There are about twenty custom skills. Each one is a small, repeatable job I do often enough that it was worth writing down once: drafting in my voice, turning a brief into a post, scrubbing a draft before it ships. Then there are seven specialized agents, each with its own context and its own narrow lane, so a writing task and a research task do not step on each other.

On top of that sit five production automations that run on their own: a daily briefing, a weekly marketing report, a competitor scan, and a couple of others that keep the lights on. I never kick them off. They run on a schedule and leave me something to react to.

The piece I am proudest of is the research pipeline. It will not hand me a claim it cannot back up. It pulls from four layers at once: my own internal memory, Perplexity, Firecrawl, and live community signal. Then it tiers every source by how much I should trust it and verifies that the URLs actually resolve before anything reaches me. It is the difference between research I can publish and research I have to re-check by hand.

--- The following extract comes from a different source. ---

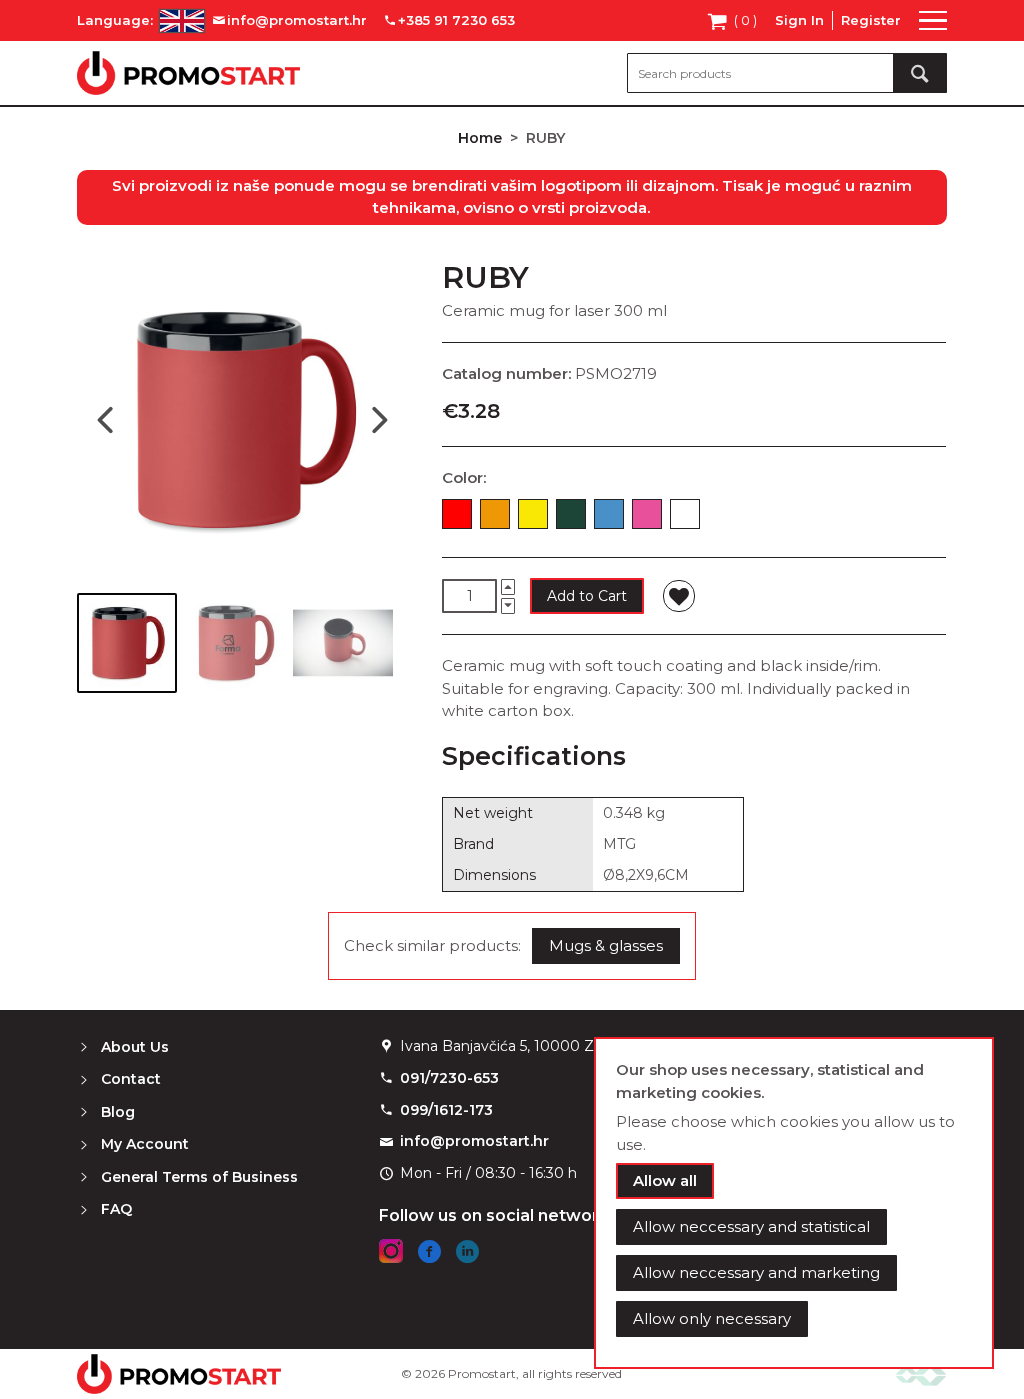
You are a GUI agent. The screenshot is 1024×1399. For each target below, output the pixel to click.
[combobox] (787, 73)
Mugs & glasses (606, 945)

Two of the tools are open source. Humanizer scrubs the small tells that creep into AI writing. Polysearch is the multi-source research approach above, packaged so other people can run it with their own citation tiers.

What my job actually is

People assume the agents do the work and I watch. It is closer to the opposite. My job is designing the flows, writing the prompts that make them reliable, and partnering with engineering to make the whole thing hold up in production. The system is only as good as the thinking I put into it, and a lot of that thinking is still wrong on the first try.

Some of this works well. Some of it I am still figuring out. I will write about both as I go.